Stranger in Moscow
by William Lee Adams
The Eurovision Song Contest — that hyperbolic festival of pop music and soft nationalism watched by 200 million viewers each year — first took place in 1956, one of many postwar efforts to encourage solidarity across the continent. Lately, one country has been disrupting the party. I was in the glitter-slicked crowd in Copenhagen in 2014, where fans went wild for the bearded drag queen Conchita Wurst — but openly booed Russia’s Tolmachevy Sisters, a pair of adorable identical twins with matching blonde ponytails. They cried in response. The following year, in Vienna, the audience jeered again when the hosts turned to Russia during the voting segment, forcing Conchita to admonish the crowd on air.

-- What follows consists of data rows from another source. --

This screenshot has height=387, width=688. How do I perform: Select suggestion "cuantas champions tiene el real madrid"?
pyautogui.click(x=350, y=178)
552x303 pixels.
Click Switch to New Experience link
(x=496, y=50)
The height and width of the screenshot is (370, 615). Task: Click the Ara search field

Russia’s passage of draconian anti-LGBT legislation in 2013, followed by the illegal annexation of Crimea in 2014, have perfumed Eurovision lately — and spilled all over last year’s contest in Stockholm, whose winning song was a soulful breakbeat ballad about... the forced deportation of Crimean Tatars under Stalin. Jamala, the mononymic Ukrainian singer behind “1944,” explained that the song was personal rather than political, as it discussed her great-grandmother, who made the long journey and lost a child. But the nihilistic lyrics, sung in both English and Crimean, seemed to hint at newer skirmishes on the eastern front: “When strangers are coming, they come to your house / They kill you all and say, ‘We’re not guilty, not guilty.’”

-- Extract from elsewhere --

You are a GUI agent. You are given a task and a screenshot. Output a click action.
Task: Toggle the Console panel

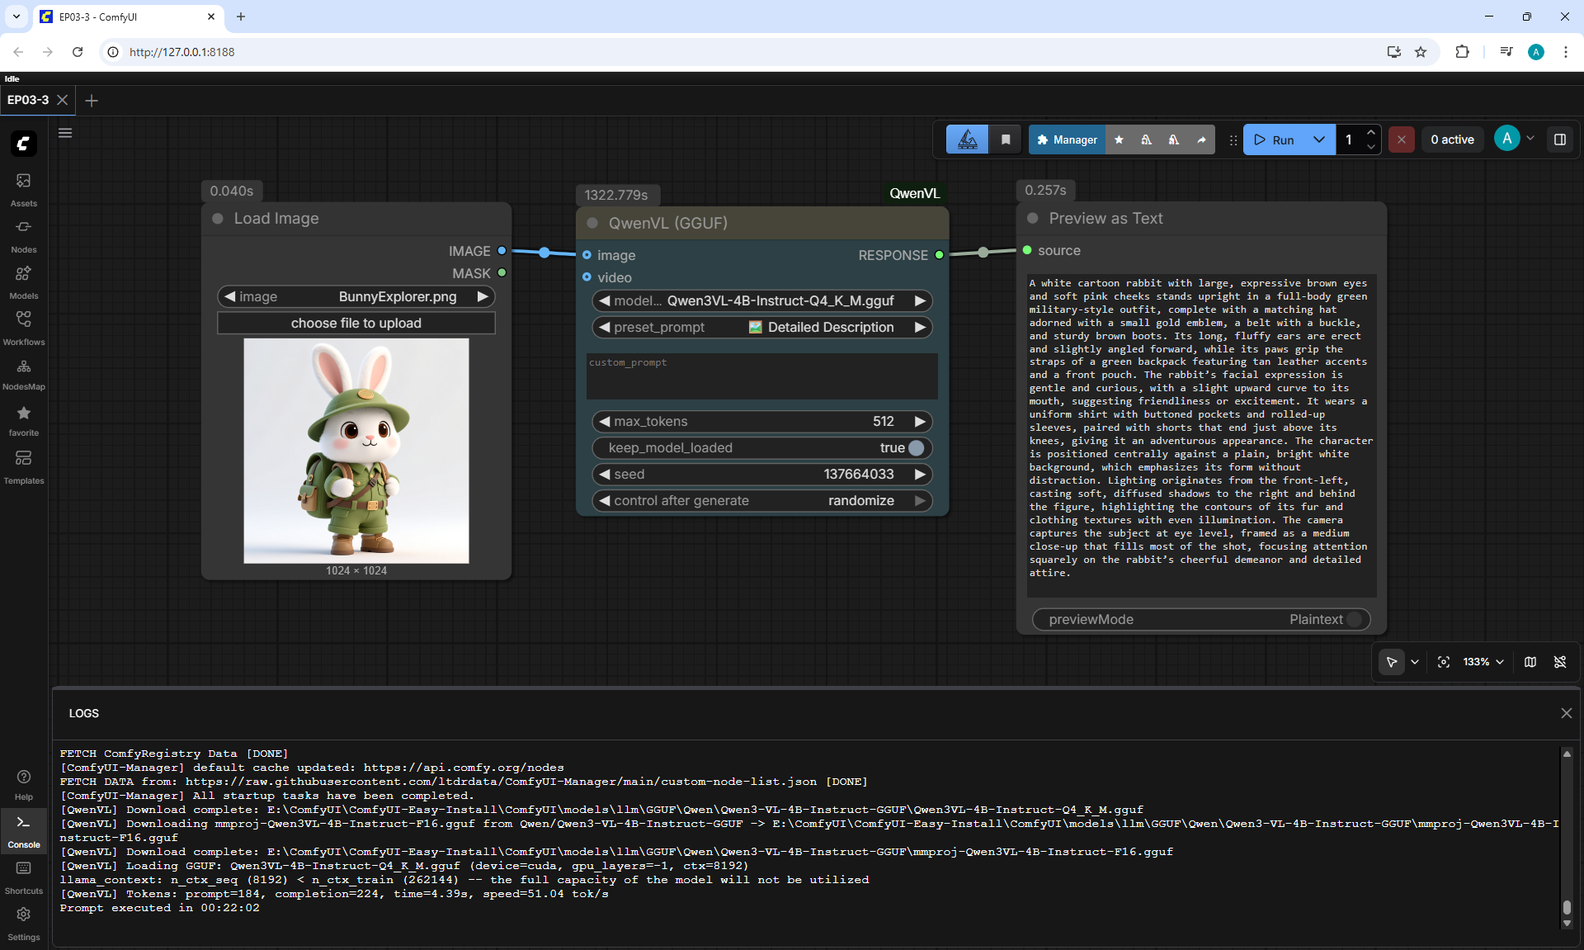pos(23,829)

Jamala’s victory meant that Kiev will host the 2017 Eurovision Song Contest this month, and fans had initially braced for Russia to withdraw — out of safety concerns, sour grapes, or both. But Russia RSVPed anyway. Julia Samoylova, this year’s Russian entry, is a 28-year-old singer from Ukhta who hit it big on Faktor A, the Russian version of The X-Factor. She also happens to live with spinal muscular atrophy, and was to sing “Flame Is Burning,” a sickly sweet, Soviet-sounding ballad, from a wheelchair. (“After the night there’s a light,” go the lyrics. “And in the darkest time a flame is burning, it shines so bright.”) Cynics rolled their eyes; Russia, the theory went, had chosen a sympathetic character to mitigate anti-Russian sentiment and potential booing. And there was another matter: Julia had performed in Crimea in 2015, without Ukrainian documentation.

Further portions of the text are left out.